- **WORK ORDER**:
The result should be an exact copy of the entries below, free of pictures.

- **EXERCISE MATERIAL**:
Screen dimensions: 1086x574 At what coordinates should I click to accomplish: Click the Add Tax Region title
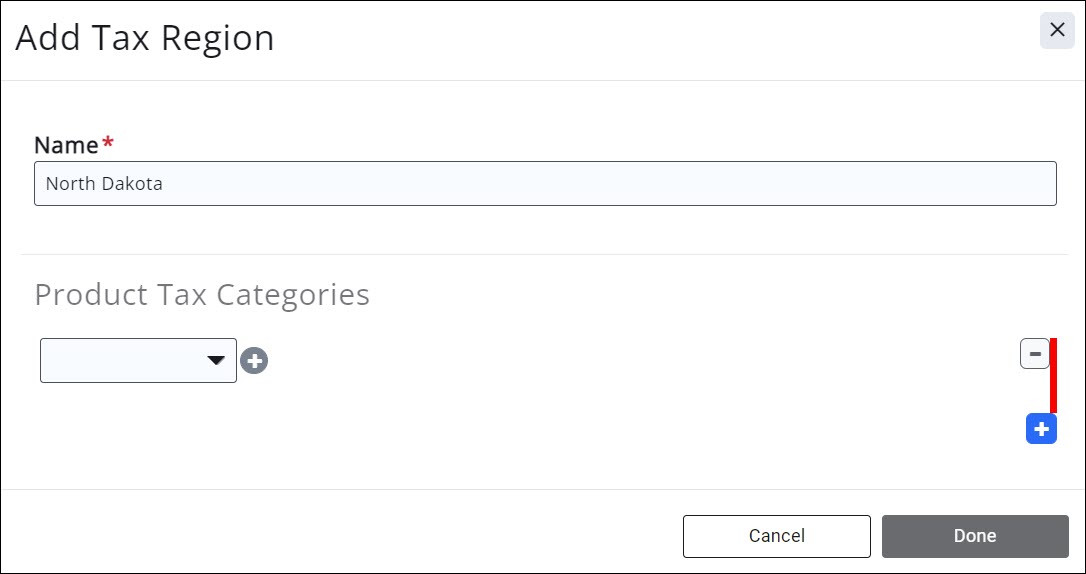[x=145, y=38]
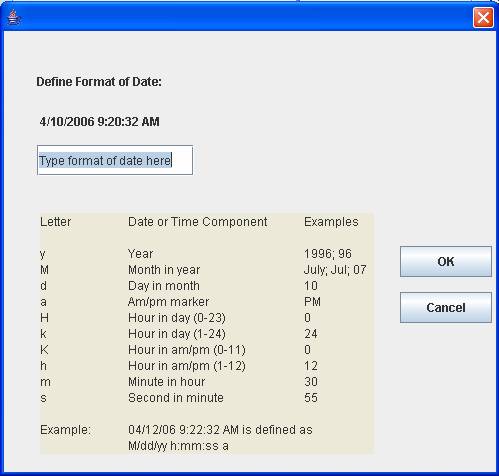Image resolution: width=499 pixels, height=476 pixels.
Task: Confirm the date format with OK
Action: click(x=446, y=262)
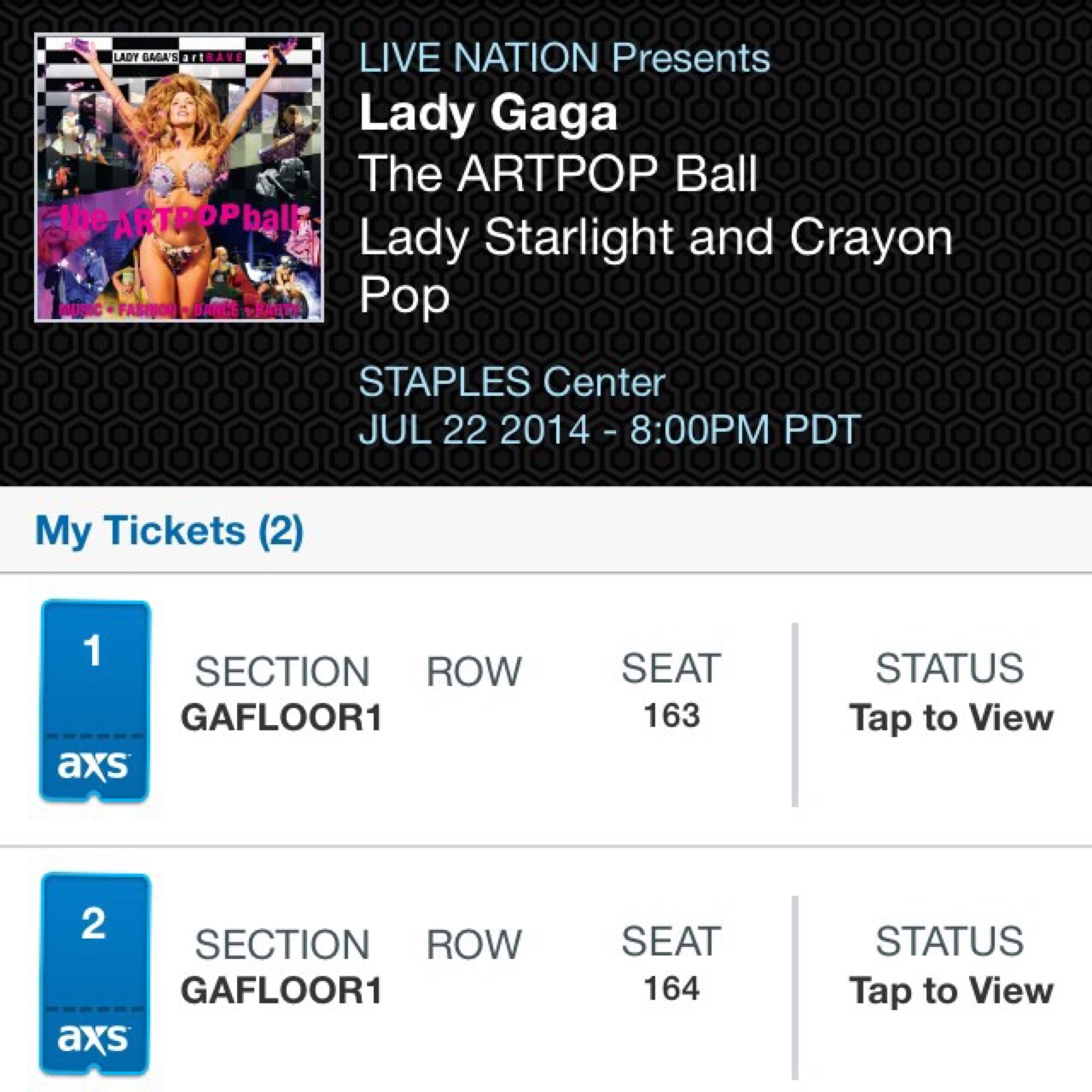Viewport: 1092px width, 1092px height.
Task: Click The ARTPOP Ball tour name
Action: [558, 173]
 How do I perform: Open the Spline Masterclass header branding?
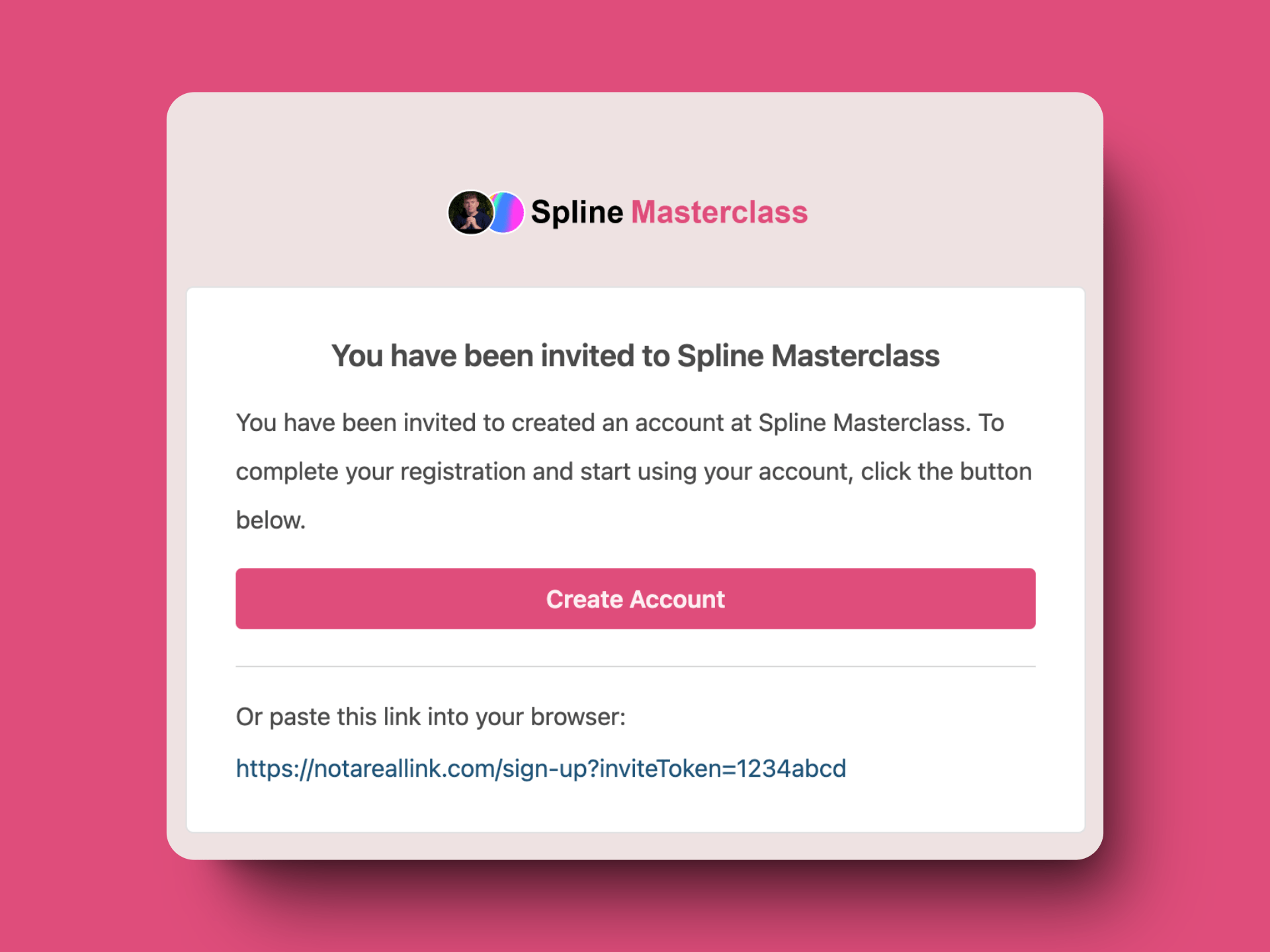628,212
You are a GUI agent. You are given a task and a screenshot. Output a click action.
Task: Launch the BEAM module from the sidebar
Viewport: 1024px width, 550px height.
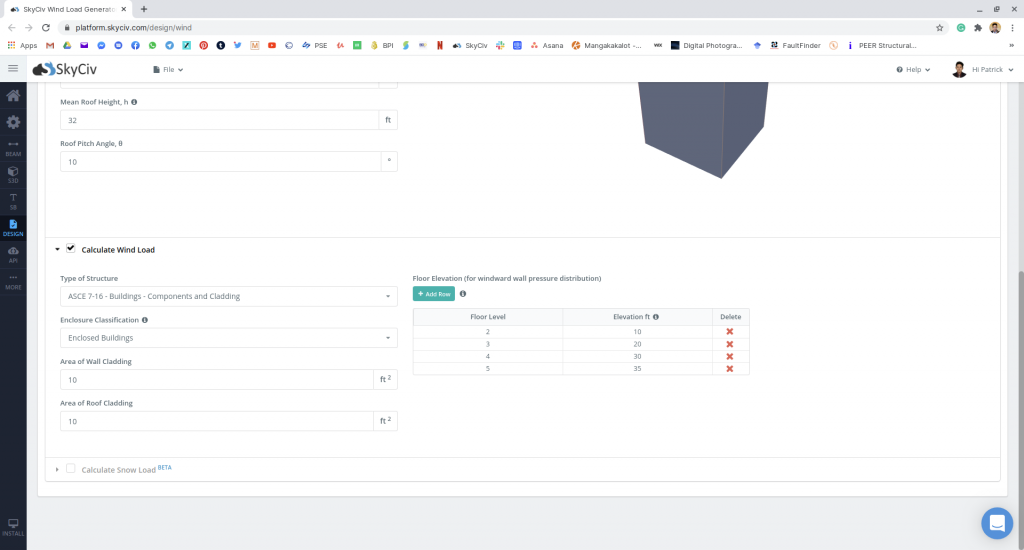(13, 148)
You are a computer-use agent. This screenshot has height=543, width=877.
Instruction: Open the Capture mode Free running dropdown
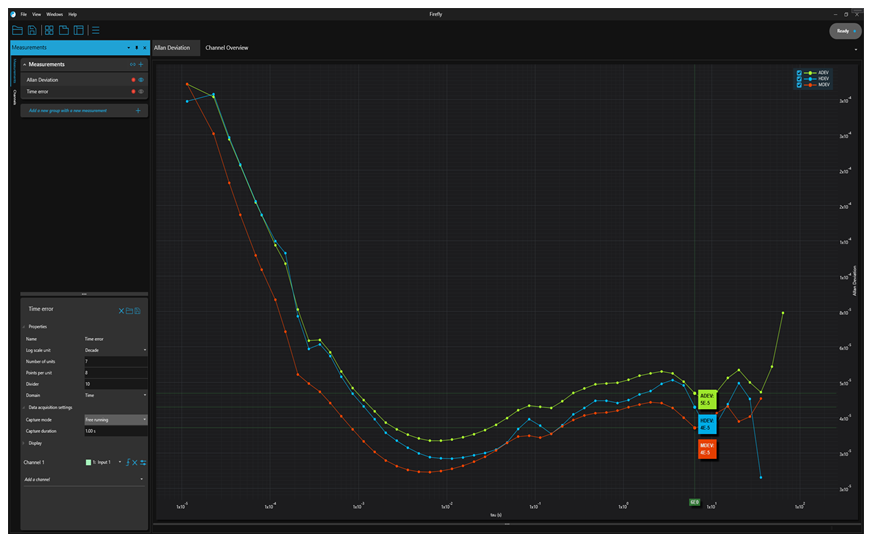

- **ANSWER TO THIS EXERCISE**:
Screen dimensions: 1086x574 At what coordinates should I click to accomplish: Click the Add Tax Region title
[x=145, y=38]
Image resolution: width=499 pixels, height=476 pixels.
Task: Confirm the date format with OK
Action: click(x=446, y=262)
Viewport: 1092px width, 1092px height.
Task: Click The ARTPOP Ball tour name
Action: [558, 173]
 How do I perform: Open the Spline Masterclass header branding?
628,212
You are a GUI agent. You are given a task and a screenshot. Output a click action.
Task: Launch the BEAM module from the sidebar
Viewport: 1024px width, 550px height.
(13, 148)
You are a computer-use agent. This screenshot has height=543, width=877.
Instruction: Open the Capture mode Free running dropdown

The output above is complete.